Task statement :: Extract each line of the records below that contains the word "logo".

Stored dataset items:
<<<<
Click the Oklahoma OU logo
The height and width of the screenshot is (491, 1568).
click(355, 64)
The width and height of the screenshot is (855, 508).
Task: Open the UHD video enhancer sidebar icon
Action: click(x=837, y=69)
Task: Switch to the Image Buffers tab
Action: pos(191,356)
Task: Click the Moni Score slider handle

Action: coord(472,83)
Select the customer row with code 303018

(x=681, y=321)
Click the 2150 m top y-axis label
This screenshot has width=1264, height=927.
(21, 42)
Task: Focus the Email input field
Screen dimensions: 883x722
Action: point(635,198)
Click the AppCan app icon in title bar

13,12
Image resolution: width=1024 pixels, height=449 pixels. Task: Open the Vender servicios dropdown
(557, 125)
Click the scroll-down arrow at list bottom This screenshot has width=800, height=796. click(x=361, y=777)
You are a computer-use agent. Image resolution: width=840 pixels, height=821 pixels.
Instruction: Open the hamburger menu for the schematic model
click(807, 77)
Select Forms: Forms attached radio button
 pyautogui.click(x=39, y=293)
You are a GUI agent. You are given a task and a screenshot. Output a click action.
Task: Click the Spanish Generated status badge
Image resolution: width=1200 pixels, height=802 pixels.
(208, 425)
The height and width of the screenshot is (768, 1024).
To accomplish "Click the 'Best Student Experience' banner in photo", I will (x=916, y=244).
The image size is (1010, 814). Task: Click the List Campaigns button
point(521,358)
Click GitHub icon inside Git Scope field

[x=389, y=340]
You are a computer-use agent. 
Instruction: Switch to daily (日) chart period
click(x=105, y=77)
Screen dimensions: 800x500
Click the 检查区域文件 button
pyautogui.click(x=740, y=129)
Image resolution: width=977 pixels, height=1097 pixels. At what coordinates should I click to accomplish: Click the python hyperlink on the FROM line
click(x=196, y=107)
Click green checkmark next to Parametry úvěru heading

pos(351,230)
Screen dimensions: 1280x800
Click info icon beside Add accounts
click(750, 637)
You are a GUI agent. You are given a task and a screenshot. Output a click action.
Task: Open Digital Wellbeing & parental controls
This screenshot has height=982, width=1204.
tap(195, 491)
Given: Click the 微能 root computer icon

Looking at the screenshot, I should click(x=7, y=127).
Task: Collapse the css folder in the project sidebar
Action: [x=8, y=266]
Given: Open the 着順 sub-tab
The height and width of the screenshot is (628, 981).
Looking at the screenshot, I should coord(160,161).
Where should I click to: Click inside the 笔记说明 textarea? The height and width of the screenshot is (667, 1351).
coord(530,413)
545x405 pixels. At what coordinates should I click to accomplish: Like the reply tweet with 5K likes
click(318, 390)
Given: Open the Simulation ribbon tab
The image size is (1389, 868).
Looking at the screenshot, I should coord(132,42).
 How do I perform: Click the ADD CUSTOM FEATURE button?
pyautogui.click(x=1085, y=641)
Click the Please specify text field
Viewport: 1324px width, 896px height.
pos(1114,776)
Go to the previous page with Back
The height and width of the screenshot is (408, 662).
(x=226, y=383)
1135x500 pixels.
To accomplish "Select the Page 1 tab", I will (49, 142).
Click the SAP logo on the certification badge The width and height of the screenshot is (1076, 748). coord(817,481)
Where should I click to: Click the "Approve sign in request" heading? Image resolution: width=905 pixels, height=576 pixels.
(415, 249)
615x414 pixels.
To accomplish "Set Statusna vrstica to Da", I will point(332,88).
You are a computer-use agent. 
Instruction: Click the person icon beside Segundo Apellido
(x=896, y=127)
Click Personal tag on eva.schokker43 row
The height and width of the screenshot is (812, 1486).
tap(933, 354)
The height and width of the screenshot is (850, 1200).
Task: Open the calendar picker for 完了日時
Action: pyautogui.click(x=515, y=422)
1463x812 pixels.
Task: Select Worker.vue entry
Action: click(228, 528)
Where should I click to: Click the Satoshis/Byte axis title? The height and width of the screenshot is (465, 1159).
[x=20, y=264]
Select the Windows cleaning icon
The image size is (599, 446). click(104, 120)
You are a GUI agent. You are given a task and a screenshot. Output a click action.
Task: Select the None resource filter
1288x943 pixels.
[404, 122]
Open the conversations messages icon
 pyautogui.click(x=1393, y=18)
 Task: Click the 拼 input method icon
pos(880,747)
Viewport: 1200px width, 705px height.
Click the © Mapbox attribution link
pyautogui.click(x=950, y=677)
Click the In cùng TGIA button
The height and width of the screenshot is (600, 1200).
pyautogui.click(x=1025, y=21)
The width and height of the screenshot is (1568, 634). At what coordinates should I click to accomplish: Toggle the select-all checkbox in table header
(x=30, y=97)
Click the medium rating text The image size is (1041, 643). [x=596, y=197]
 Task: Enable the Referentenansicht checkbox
>>>>
Response below ::
Click the Oklahoma OU logo
Click the SAP logo on the certification badge The width and height of the screenshot is (1076, 748). coord(817,481)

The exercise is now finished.